Gli eventi sono un biglietto da visita per tutte le associazioni o le aziende e servono, oltre che a raccogliere fondi, anche per comunicare e per dare un messaggio. Il livello di assistenza prestato dai nostri operatori sanitari è di altissimo livello pur essendo gratuito, lo stesso devono essere le manifestazioni. Inoltre c’è sempre una maggiore offerta di iniziative benefiche a cui tutti noi siamo quotidianamente invitati o coinvolti. La solidarietà non dovrebbe avere pretese, ma coinvolgere tante persone è sempre più difficile, per questo cerco di regalare agli ospiti, oltre che una serata piacevole, vere e proprie esperienze. Nelle cene ANT non mancano mai, per esempio, le eccellenze enogastronomiche del territorio: ottimo cibo e ottimi vini, intrattenimento di livello con grandi professionisti.

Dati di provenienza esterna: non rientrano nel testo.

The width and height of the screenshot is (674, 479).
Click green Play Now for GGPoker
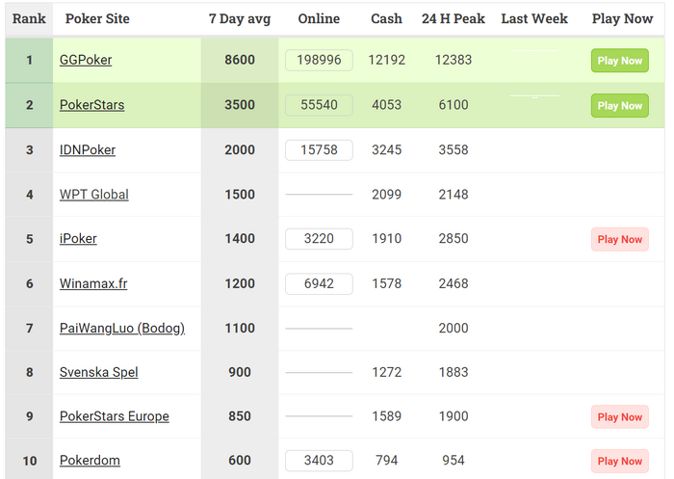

Quali sono i tuoi prossimi progetti e obiettivi?
Il mio obiettivo personale è anche un obiettivo di ANT: crescere e riuscire a dare risposta a sempre più persone, malati che ci chiedono di poter essere aiutati a casa, in un ambiente che conoscono, immersi nell’affetto dei propri cari.


Fondazione ANT Italia ONLUS è la più ampia realtà non profit per l’assistenza specialistica domiciliare ai malati di tumore e la prevenzione gratuita. Nata nel 1978 a Bologna per opera del professor Franco Pannuti, in quasi quarant’anni ANT ha curato circa 120.000 persone in 10 regioni italiane (Emilia-Romagna, Lombardia, Veneto, Toscana, Lazio, Marche, Campania, Basilicata, Puglia, Umbria). Ogni giorno 3.400 persone vengono assistite nelle loro case da 20 équipe multi-disciplinari ANT che assicurano cure specialistiche di tipo ospedaliero e socio-assistenziale, con una presa in carico globale del malato oncologico e della sua famiglia. ANT è inoltre da tempo impegnata nella prevenzione oncologica con progetti di diagnosi precoce del melanoma, delle neoplasie tiroidee, ginecologiche e mammarie. Dall’avvio nel 2004 sono stati visitati gratuitamente oltre 148.000 pazienti in 79 province italiane.